Gemía Adán, doliente y conturbado, lágrimas Eva junto a Adán vertía; Brillen
sus rostros por la cruz gloriosa, Cruz que se enciende cuándo el Verbo expira.
¡Salve cruz de los montes y caminos, junto al enfermo suave medicina, regio
trono de Cristo en las familias, cruz de nuestra fe, salve, cruz bendita!
Reine el señor crucificado, levantando la cruz donde moría; nuestros
enfermos ojos buscan luz, nuestros labios, el río de la vida.
Te adoramos, oh cruz que fabricamos, pecadores, con manos deicidas; Te
adoramos, ornato del Señor, Sacramento de nuestra eterna dicha. Amén.
ORACIÓN
Señor, Dios nuestro, que has querido salvar a los hombres por medio de
tu Hijo muerto en la cruz, te pedimos, ya que nos has dado a conocer en la
tierra la fuerza misteriosa de la Cruz de Cristo, que podamos alcanzar en el
cielo los frutos de la redención. Por nuestro Señor Jesucristo, tu Hijo.
Himno (vísperas)
Las banderas reales se adelantan y la cruz misteriosa en ellas brilla: la
cruz en que la vida sufrió muerte y en que, sufriendo muerte, nos dio vida.
Ella sostuvo el sacrosanto cuerpo que, al ser herido por la lanza dura, derramó
sangre y agua en abundancia para lavar con ellas nuestras culpas.
En ella se cumplió perfectamente lo que David profetizó en su verso, cuándo
dijo a los pueblos de la tierra: nuestro Dios reinará desde un madero.
¡Árbol lleno de luz, árbol hermoso, árbol ornado con la regia púrpura y
destinado a que su tronco digno sintiera el roce de la carne pura!
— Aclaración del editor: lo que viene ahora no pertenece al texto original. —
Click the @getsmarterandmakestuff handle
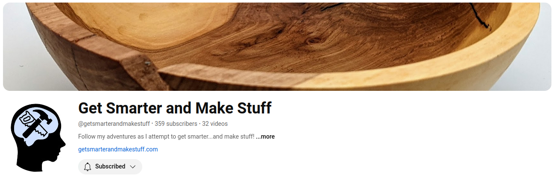The height and width of the screenshot is (177, 554). tap(114, 124)
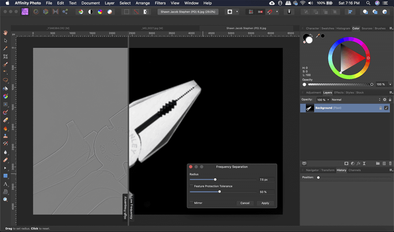Delete layer using the trash icon
This screenshot has width=394, height=232.
coord(390,163)
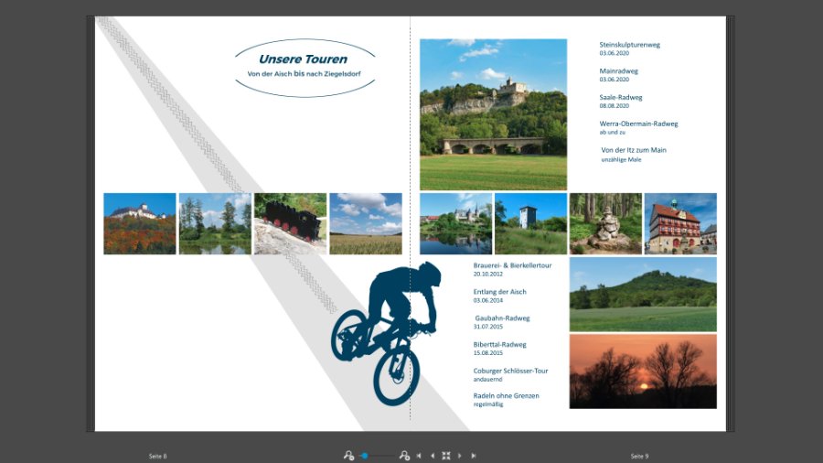Click the 'Steinskulpturenweg' text entry
The image size is (823, 463).
[629, 44]
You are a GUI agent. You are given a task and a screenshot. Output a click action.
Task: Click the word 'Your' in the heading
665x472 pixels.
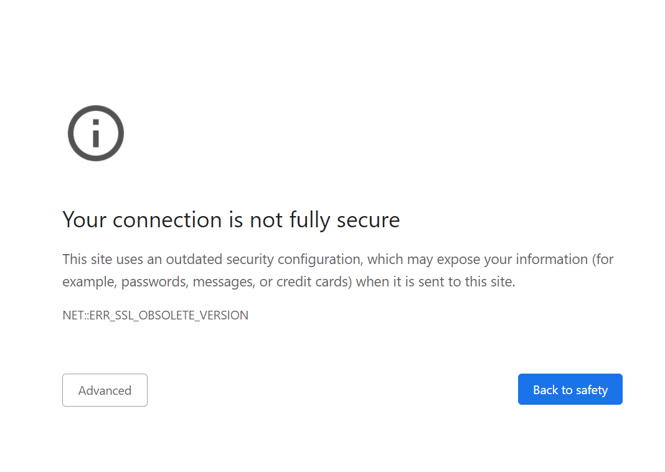pos(85,220)
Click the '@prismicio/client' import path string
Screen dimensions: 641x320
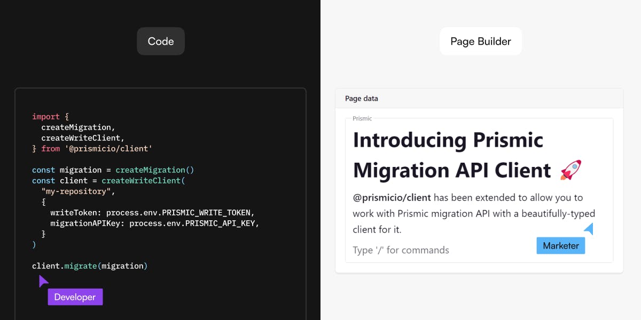[108, 148]
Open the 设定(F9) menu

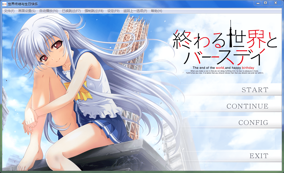tap(113, 11)
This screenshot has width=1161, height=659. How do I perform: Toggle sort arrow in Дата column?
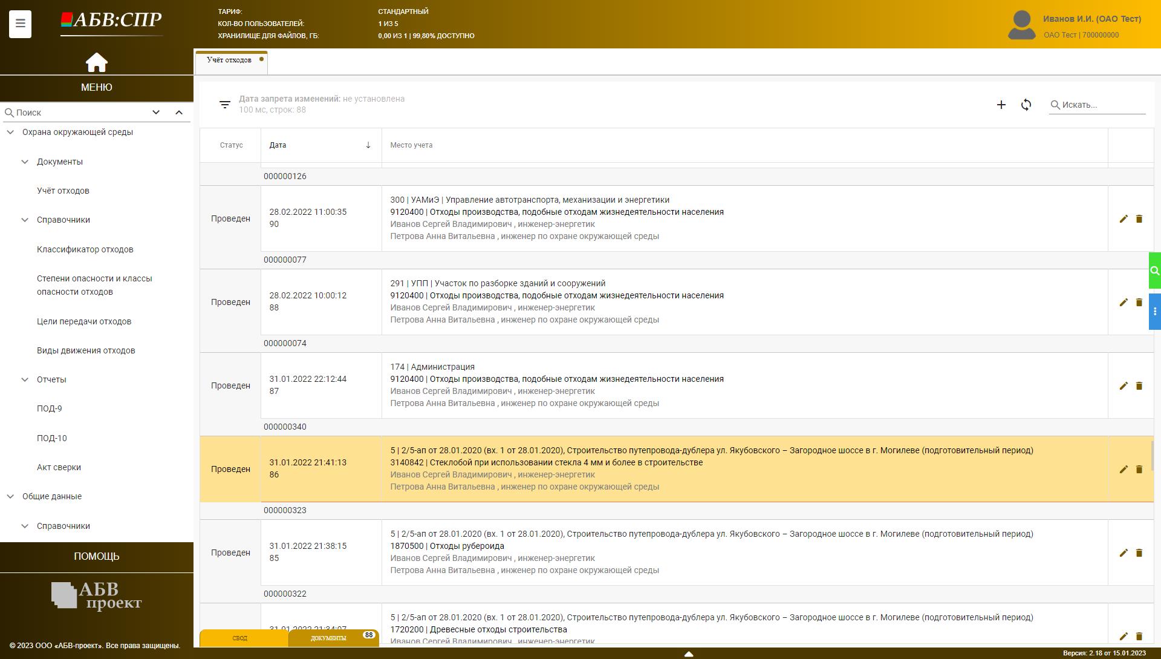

¡Dichosa cruz que con tus brazos firmes, en que estuvo colgado nuestro
precio, fuiste balanza para el cuerpo santo que arrebató su presa a los
infiernos!
A ti, que eres la única esperanza, Te ensalzamos, oh cruz, y te rogamos
que acrecientes la gracia de los justos y borres los delitos de los malos.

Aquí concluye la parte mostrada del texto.